How to make a "mutable" number in an array (numpy)?

Question

I am trying to make an array, which includes the same number multiple times, but if I change it in any place, it should change everywhere. Like with lists:

a = b = [1]
>>> a.append(1)
>>> print(b)
>>> [1, 1]

So I want an array like this:

number = 10   
arr = numpy.zeros((10, 10))
arr[0][0] = number
arr[1][1] = number
arr[0][0] += 1
print(arr[1][1])

Here it should output "11". So is there a way to have multiple references to a number? I know you could replace all the 10s with 11s, but firstly this would be too inefficient, secondly this could mess things up since another number may be coincidentally a 10 too.

Thanks.

Answer 1

A zero dimensional numpy array behaves in many respects like a mutable number:

>>> import numpy as np                                                  
>>>                                                                                                                 
>>> a = 2.0            # ordinary immutable number
>>> am = np.array(2.0) # "mutable number"                                                                                          
>>>                                                                                                                 
>>> A = np.array([[a, a, am, a], [am, am, a, a]], dtype=object)
>>> A
array([[2.0, 2.0, array(2.), 2.0],                                                                                  
       [array(2.), array(2.), 2.0, 2.0]], dtype=object)

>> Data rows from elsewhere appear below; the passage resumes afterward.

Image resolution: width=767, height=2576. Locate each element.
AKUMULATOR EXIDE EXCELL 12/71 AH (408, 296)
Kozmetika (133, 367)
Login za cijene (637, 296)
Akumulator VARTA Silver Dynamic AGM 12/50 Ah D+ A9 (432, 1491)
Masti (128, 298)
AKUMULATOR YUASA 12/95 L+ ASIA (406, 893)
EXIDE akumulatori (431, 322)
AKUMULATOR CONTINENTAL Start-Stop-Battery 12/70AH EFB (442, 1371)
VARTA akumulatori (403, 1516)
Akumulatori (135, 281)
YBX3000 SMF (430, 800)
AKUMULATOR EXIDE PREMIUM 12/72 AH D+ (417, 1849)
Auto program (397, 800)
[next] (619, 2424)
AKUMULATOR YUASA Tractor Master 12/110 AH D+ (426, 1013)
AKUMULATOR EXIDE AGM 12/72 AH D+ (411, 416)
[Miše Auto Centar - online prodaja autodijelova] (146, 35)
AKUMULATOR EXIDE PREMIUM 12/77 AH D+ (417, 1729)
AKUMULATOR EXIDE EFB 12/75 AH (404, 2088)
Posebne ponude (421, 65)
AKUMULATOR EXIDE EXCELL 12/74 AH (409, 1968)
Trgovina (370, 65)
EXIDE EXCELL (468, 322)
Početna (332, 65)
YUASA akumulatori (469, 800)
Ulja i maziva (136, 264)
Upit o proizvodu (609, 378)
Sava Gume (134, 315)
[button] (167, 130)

That's a bit ugly, so below I'll convert to float before printing:

>>> A.astype(float)                                                          
array([[2., 2., 2., 2.],                                                                                            
       [2., 2., 2., 2.]])

These twos are not all equal, The top left is immutable

>>> A[0, 0] += 1

Assigning to it only directly addressed cell is affected:

>>> A.astype(float)
array([[3., 2., 2., 2.],
       [2., 2., 2., 2.]])
>>> a
2.0

The third two is mutable

>>> A[0, 2] -= 1

Assigning to it all references are affected:

>>> A.astype(float)
array([[3., 2., 1., 2.],
       [1., 1., 2., 2.]])
>>> am
array(1.)

Direct assignment requires [()] syntax:

>>> A[0, 2][()] = 1.5
>>> am
array(1.5)

Otherwise the link will break:

>>> A[0, 2] = 1.8
>>> A.astype(float)
array([[3. , 2. , 1.8, 2. ],
       [1.5, 1.5, 2. , 2. ]])

Update:

In a comment OP specifies the following desired behavior:

If the mutable number am occurs k times in A, then in A * 3 the mutable number should be multiplied with 3**k, not 3.

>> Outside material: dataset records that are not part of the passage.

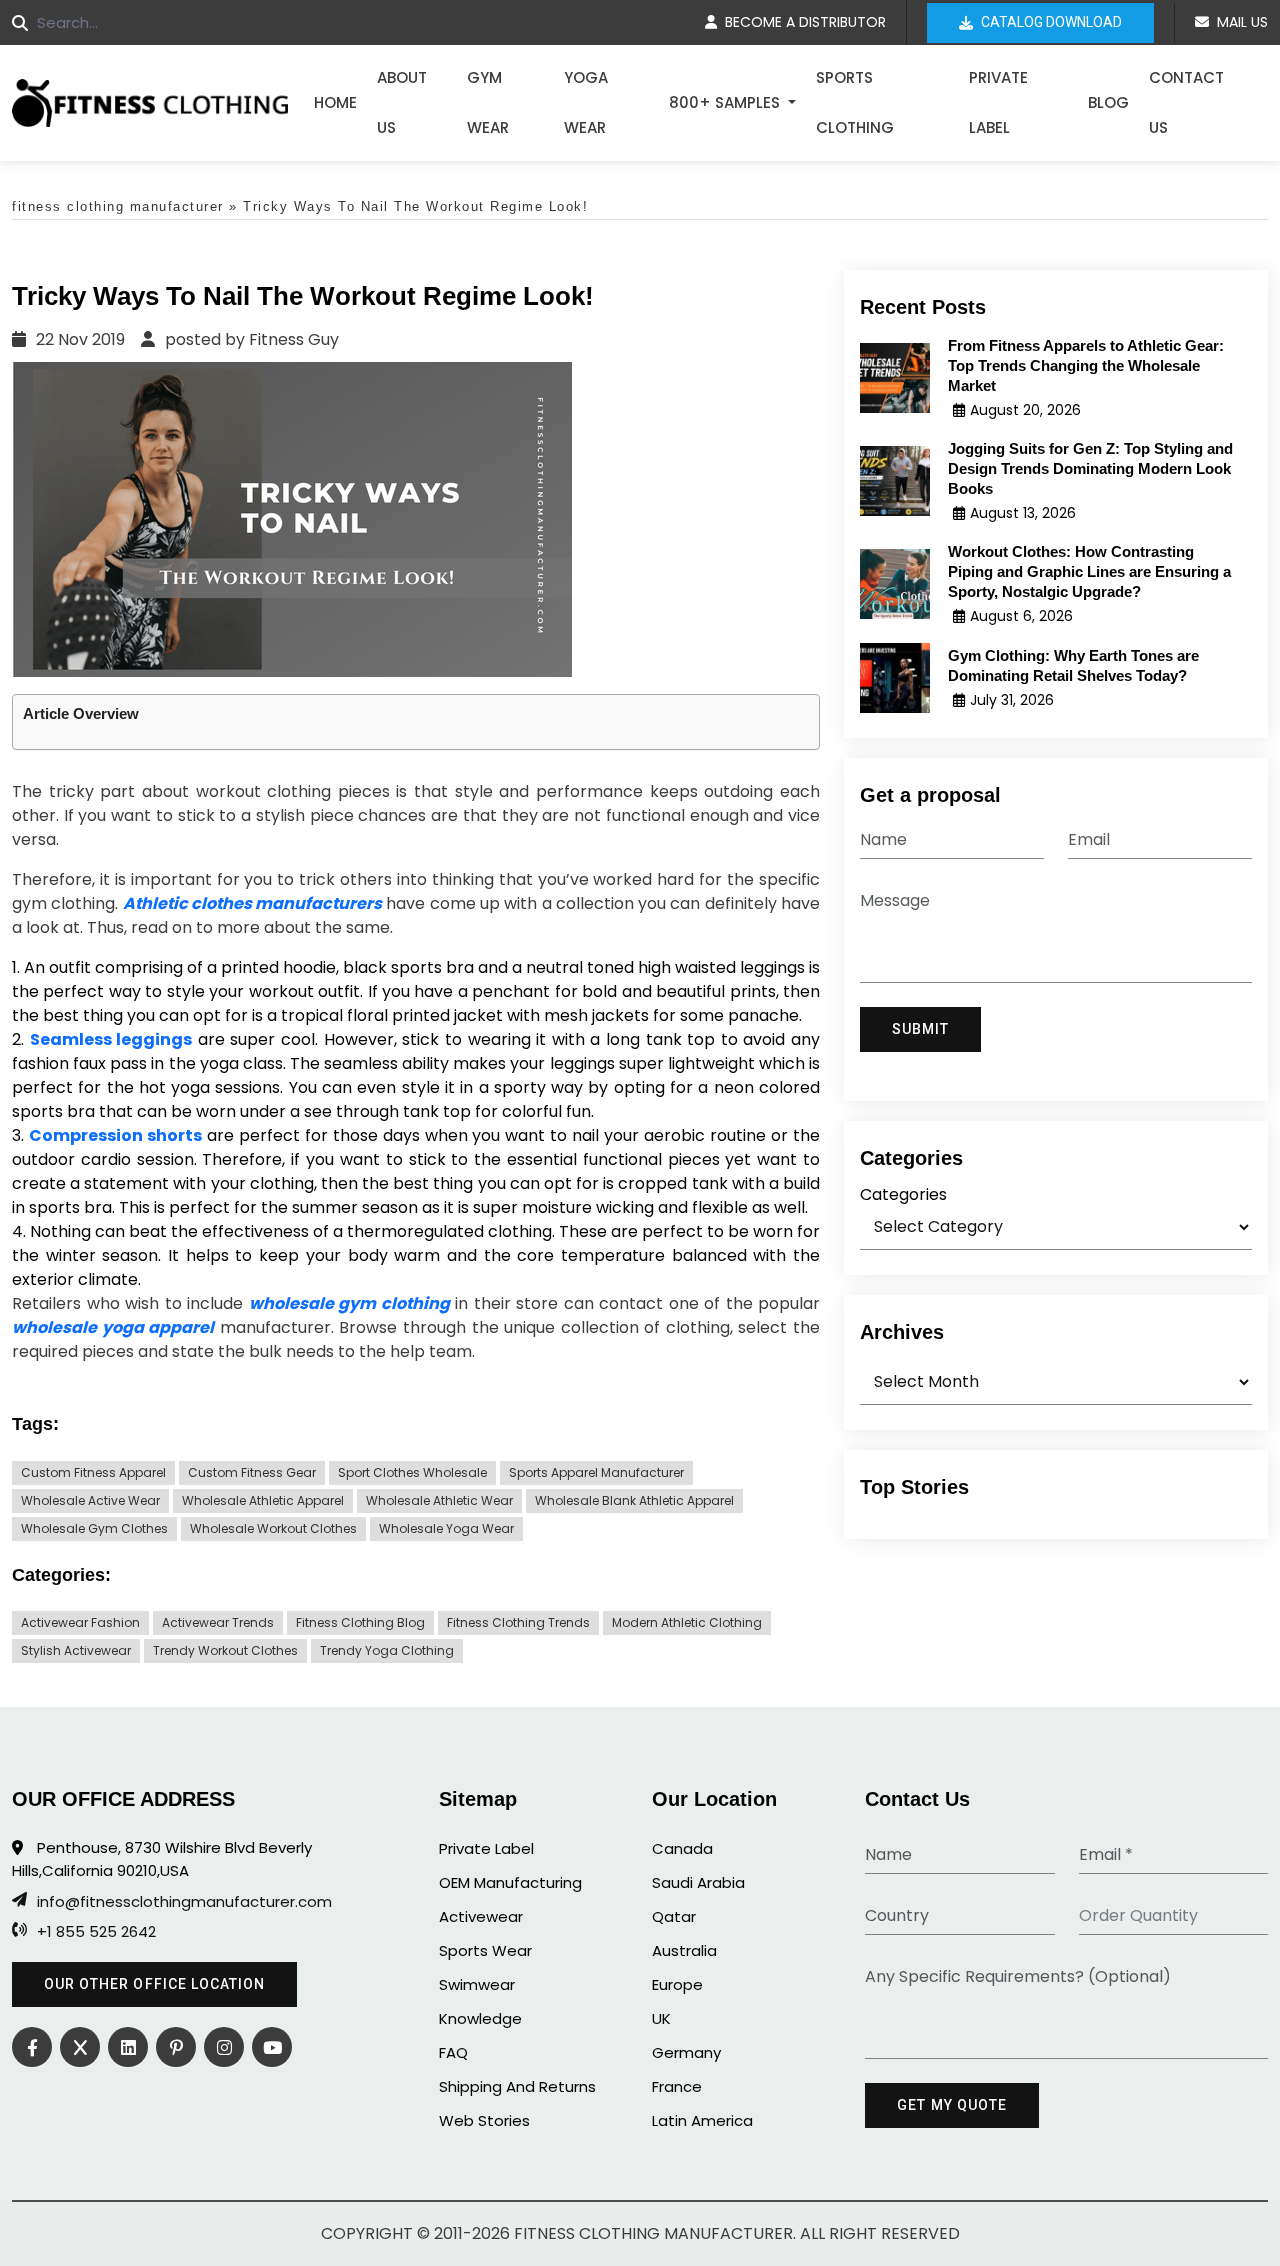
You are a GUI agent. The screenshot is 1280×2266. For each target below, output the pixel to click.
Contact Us (1186, 102)
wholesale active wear (90, 1500)
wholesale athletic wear (439, 1500)
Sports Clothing (855, 102)
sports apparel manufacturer (596, 1472)
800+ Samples (726, 102)
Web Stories (484, 2120)
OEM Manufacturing (510, 1882)
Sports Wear (485, 1950)
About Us (402, 102)
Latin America (702, 2120)
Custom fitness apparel (93, 1472)
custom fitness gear (252, 1472)
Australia (684, 1950)
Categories (903, 1194)
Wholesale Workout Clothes (273, 1528)
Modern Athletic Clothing (687, 1622)
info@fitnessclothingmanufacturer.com (184, 1902)
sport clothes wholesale (412, 1472)
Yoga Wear (586, 102)
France (677, 2086)
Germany (686, 2052)
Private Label (998, 102)
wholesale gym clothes (94, 1528)
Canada (682, 1848)
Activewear (481, 1916)
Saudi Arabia (698, 1882)
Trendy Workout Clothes (225, 1650)
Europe (677, 1984)
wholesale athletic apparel (263, 1500)
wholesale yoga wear (446, 1528)
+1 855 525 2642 (96, 1932)
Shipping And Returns (517, 2086)
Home (335, 102)
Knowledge (480, 2018)
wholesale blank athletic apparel (634, 1500)
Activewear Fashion (80, 1622)
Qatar (674, 1916)
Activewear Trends (218, 1622)
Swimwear (477, 1984)
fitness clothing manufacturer (118, 206)
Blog (1108, 102)
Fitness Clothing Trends (518, 1622)
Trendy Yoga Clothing (387, 1650)
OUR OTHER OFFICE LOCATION (154, 1984)
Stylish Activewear (76, 1650)
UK (661, 2018)
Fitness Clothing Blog (360, 1622)
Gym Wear (488, 102)
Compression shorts (115, 1135)
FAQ (453, 2052)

We can get this behavior using the inplace (*=) operator and some trickery; if we want to preserve the original A, we must first make a copy:

Because numpys copying machinery normalizes our 0D arrays away, some more trickery is required to make a good copy:

>>> import copy
>>>
>>> B = np.empty_like(A)
>>> B.ravel()[...] = copy.deepcopy((*A.ravel(),))

Now do the inplace multiplication on the copy:

>>> import operator as op
>>> 
>>> C = np.frompyfunc(op.imul, 2, 1)(B, 3)
>>> 
>>> A
array([[2.0, 2.0, array(2.), 2.0],
       [array(2.), array(2.), 2.0, 2.0]], dtype=object)
>>> C
array([[6.0, 6.0, array(54.), 6.0],
       [array(54.), array(54.), 6.0, 6.0]], dtype=object)

Note that B will contain some useless hybrid data in the end and should be discarded.

>>> B
array([[2.0, 2.0, array(54.), 2.0],
       [array(54.), array(54.), 2.0, 2.0]], dtype=object)
>>> del B

Final note: this is more trickery than sane programming, so please regard it as a can-be-done rather than a should-be-done.